(Beginning of ENTRIES PROVIDED)
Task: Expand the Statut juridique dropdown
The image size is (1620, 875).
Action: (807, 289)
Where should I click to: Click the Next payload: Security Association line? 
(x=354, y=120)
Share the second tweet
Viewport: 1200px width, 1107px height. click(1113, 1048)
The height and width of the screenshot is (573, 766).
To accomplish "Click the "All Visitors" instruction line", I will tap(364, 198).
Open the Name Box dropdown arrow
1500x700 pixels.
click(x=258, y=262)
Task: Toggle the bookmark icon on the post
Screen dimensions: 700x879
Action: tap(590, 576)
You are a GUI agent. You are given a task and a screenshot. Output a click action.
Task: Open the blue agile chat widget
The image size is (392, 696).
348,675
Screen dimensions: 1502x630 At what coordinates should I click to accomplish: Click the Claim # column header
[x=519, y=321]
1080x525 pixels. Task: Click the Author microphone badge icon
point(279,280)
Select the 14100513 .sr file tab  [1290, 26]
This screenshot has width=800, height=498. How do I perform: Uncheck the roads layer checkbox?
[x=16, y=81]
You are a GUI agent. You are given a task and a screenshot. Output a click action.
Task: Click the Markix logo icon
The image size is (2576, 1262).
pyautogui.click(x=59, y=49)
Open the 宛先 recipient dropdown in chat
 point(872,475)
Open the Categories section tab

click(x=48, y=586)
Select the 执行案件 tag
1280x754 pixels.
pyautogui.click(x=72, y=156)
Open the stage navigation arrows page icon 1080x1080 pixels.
(End of ENTRIES PROVIDED)
◆ **EXERCISE INSTRUCTIONS**:
With the line containing "Task: Click the Markix logo icon" as the first and the final line of the entries above as the last, write out that span exactly and nothing more.

◆ **WRITTEN ANSWER**:
Task: Click the Markix logo icon
The image size is (2576, 1262).
pyautogui.click(x=59, y=49)
Open the 宛先 recipient dropdown in chat
 point(872,475)
Open the Categories section tab

click(x=48, y=586)
Select the 执行案件 tag
1280x754 pixels.
pyautogui.click(x=72, y=156)
Open the stage navigation arrows page icon 1080x1080 pixels.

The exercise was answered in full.